Export bulbs and a bike packing flower adventure

Much like Narcissus, a hunter in Greek mythology who fell in love with a reflection of himself, I too am on the hunt. I, however, look in the rear view mirror of our Skoda and reflect on how the 5am start has done me little to no favours. I certainly won’t be beating my own breast so hard it turns purple due to the knowledge I cannot, in fact, be in a relationship with myself. Poor Narcissus.

Narcissus, the species name for daffodils of many devastatingly beautiful varieties, are the UK’s largest cut flower export. In early spring when their heads begin to emerge, or their custardy, marshmallow-like scent is warmed in the sunlight, it feels as though spring really has burst through that hard crust of winter.

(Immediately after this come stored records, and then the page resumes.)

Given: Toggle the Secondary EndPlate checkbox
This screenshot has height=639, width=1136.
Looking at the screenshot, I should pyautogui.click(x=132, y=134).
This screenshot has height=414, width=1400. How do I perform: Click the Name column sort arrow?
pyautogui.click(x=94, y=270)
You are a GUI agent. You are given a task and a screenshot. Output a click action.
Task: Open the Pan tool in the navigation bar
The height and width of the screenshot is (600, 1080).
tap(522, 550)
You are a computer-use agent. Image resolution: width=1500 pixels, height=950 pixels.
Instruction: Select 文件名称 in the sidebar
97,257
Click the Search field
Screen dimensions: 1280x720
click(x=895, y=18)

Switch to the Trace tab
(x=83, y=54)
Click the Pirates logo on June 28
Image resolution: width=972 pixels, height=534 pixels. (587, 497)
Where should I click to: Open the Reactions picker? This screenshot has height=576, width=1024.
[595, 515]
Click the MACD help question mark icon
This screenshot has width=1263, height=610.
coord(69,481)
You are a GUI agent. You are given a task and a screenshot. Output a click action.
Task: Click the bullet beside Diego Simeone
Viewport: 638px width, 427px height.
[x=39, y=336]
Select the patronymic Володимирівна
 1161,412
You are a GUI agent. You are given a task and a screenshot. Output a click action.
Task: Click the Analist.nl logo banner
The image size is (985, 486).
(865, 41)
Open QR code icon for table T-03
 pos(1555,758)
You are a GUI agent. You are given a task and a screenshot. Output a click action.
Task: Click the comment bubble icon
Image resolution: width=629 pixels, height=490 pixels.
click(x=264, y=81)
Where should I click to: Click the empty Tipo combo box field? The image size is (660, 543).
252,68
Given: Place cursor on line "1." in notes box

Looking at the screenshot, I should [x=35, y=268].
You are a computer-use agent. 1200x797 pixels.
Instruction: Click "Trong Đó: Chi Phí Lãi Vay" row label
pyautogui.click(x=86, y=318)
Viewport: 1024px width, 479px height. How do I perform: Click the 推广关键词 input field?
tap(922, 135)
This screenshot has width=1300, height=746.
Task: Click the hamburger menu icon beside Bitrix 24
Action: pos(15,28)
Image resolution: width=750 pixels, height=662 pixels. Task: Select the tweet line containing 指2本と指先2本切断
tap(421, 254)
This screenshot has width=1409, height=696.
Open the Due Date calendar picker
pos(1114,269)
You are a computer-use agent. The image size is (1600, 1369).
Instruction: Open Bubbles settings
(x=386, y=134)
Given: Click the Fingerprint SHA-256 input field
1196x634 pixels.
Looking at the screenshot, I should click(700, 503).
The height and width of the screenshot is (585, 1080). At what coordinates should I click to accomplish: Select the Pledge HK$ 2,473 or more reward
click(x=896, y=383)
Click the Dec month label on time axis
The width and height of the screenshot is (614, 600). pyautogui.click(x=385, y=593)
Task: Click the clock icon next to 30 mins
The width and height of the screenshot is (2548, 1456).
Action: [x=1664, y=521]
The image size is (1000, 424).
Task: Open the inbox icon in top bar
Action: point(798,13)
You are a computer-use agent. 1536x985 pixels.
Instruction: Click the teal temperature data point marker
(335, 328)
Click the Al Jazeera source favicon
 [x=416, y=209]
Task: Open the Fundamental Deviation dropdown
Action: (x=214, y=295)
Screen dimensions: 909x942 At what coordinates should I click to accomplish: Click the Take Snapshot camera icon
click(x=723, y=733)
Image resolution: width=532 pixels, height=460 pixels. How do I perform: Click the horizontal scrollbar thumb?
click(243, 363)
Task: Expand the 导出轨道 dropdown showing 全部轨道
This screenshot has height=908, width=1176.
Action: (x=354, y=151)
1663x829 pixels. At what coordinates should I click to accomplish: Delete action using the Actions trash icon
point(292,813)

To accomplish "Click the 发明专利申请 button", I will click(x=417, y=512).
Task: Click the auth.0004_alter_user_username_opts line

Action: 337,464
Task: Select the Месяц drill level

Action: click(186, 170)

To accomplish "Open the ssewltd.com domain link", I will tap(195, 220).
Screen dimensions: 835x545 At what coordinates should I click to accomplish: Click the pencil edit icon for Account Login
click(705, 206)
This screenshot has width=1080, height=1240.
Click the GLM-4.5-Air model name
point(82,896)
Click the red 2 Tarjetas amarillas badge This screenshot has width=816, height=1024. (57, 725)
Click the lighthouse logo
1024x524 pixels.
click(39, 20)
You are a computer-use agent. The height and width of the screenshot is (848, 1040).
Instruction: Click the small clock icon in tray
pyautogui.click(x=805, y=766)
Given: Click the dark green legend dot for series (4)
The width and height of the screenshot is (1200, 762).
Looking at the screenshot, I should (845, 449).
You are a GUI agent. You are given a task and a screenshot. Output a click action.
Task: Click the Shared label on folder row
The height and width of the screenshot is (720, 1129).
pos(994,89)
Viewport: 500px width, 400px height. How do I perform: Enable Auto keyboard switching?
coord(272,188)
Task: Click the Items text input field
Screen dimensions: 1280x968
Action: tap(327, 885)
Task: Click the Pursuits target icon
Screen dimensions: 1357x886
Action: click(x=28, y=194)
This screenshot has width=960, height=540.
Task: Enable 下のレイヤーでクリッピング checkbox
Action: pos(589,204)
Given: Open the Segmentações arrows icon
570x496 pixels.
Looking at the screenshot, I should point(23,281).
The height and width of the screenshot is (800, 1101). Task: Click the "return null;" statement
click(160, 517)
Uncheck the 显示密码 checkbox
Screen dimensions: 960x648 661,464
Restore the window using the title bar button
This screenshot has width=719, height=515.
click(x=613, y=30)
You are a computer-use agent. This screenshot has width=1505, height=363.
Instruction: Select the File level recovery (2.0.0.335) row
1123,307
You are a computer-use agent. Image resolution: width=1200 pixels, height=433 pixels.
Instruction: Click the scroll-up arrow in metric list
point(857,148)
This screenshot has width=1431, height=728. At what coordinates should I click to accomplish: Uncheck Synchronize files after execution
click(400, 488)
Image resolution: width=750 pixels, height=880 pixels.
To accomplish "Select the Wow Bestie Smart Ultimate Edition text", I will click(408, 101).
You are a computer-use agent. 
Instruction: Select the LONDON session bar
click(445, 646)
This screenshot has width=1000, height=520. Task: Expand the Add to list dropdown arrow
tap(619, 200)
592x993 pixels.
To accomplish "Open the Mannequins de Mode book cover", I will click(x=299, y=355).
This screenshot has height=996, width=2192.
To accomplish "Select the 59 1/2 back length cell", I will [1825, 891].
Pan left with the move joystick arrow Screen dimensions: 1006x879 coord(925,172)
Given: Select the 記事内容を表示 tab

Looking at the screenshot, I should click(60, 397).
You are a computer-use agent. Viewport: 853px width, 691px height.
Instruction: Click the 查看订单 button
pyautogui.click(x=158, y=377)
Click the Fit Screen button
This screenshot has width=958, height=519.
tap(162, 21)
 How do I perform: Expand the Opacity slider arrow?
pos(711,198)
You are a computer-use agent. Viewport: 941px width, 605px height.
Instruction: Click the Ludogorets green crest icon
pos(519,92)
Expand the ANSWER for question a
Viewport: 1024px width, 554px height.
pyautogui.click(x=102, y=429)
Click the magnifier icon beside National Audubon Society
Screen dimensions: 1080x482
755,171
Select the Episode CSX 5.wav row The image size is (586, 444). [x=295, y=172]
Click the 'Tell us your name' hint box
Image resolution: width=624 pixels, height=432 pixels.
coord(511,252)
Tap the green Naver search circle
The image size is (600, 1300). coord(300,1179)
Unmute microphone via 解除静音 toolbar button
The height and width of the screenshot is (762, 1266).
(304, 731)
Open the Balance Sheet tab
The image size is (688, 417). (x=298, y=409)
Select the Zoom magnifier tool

The season is almost over to see these beauties flowering but due to a nasty incident on a bikepacking trip the week prior, between me and a cattle grid (we won’t name names), I’ve had to delay my trip a little.

I wait in a car park in Blairgowrie, having driven 4 hours to meet Ally, Commercial Director at Grampian Growers. Grampian Growers is a co-operative of bulb, potato and cut flower producers, and they produced 8 million bunches of daffodils this year. Their average cut flower season is 4-8 weeks depending on the weather, and they grow varieties with names like Golden Ducket, Dutch Master, Carlton and Winston Churchill.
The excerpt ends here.